The next afternoon I’m back on my bike, heading from Greenfield to the Vernon dam and fishway, just below the Vermont Yankee nuclear plant. It’s a bit over 40 miles round trip.
I reach Vernon Fishway at 1:50 p.m. It’s a late-May Saturday; you’d think the site would be bustling. The place looks derelict. The gate is padlocked. A sign on the chain-link fence reads: GATE WILL BE CLOSED AT 3 PM. I take a picture with my watch in the foreground–1:54 p.m. I’m left with the feeling nobody gives a damn. Honestly. I’d imagine after passing a total 19 shad last year, they are not anxious to have the public see what’s going on here.
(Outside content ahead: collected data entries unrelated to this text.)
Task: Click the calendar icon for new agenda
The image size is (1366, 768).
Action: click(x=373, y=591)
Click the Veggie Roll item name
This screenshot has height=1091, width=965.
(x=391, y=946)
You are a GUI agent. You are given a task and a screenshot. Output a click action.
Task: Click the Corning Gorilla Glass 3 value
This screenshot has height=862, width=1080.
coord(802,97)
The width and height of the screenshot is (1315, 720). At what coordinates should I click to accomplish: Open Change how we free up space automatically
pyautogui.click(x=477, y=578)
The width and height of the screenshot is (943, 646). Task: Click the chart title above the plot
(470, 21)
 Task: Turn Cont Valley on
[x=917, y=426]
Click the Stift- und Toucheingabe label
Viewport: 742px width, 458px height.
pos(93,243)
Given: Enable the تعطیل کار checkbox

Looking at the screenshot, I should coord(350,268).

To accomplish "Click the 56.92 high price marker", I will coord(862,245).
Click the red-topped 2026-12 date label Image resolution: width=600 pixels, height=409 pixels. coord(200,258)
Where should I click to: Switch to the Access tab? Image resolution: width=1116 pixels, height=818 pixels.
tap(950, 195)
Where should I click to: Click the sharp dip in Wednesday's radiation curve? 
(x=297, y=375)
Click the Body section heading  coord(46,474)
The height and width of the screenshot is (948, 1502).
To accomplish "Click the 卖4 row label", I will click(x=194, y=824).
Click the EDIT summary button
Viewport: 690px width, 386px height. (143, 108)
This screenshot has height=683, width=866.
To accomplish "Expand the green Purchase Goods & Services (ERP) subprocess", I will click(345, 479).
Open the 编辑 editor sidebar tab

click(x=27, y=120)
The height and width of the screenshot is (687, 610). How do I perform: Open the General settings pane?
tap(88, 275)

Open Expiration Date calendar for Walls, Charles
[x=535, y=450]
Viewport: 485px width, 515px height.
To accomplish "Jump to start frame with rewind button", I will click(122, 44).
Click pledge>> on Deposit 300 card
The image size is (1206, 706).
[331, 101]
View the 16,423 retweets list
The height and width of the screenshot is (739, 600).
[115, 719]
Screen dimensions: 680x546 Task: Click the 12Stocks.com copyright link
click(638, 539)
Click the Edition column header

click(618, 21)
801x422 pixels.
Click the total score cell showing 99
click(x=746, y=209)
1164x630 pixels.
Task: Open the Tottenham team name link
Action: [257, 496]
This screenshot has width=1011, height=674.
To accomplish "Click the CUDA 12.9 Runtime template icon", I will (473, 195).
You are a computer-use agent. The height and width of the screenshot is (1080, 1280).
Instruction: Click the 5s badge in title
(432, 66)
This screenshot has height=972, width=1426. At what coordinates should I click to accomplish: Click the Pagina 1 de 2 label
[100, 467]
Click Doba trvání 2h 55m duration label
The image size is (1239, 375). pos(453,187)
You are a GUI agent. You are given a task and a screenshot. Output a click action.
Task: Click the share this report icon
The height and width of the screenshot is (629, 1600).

Back in the early 1990s they passed 37,000 shad in one season.
Last year I bicycled to this Vernon site a half a dozen times between early-May and late June. On all but my last visit, the gates were open. And I did not see a single fish in the viewing windows on those trips. They were empty–save for swirls of tiny, rising, bubbles. Below me this day three fishermen are strung out along a sandy stretch of downstream beach. One, a shirtless guy at the base of the dam, notices me, “You getting anything?” I ask. “Nah! The guy down there caught a smallmouth though, about an hour back.” And that man’s fishing report seems about as good a snapshot of this migratory fish “runs” and “restoration” prospects in May 2010–anywhere from Turners Falls north to here, and beyond, along the Connecticut.
But that’s not completely true… Sea lamprey—a fish that nobody eats and nobody fishes—and most find them repulsive, do quite well moving upstream past the Connecticut River’s perilous fishways. Sea lamprey are ancient jaw-less, fish—native migrants here. They’ve changed little since the time of the dinosaurs. Though not a named species in the federal trust mandate, they are this river’s accidental restoration success, returning annually in the tens of thousands.
This shouldn’t be embarrassment to public fisheries officials, who are always claiming they’ve turned straw into gold with a couple dozen, million-dollar, hybrid salmon showing up. Tough as old tow-rope and built for the ages, sea lamprey are one fascinating and integral part of this river’s restored biology. Though incidental and mostly-unmentioned, lamprey do seem destined to survive and thrive despite the track record of this restoration program and its myopic fixation on an extinct salmon. So, lamprey–that’s one down! Now, how about a lift for those shad and herring?
How about it CRASC, FirstLight, Conte–USFWS?? The kids would love cheering on real fish runs at Turners Falls and Vernon. Kids in Bellows Falls and Charlestown, NH would love that too. It’s their river, and their future. It’s time to recognize that, and stop squandering resources on yesterday’s ideas and yesterday’s Connecticut River.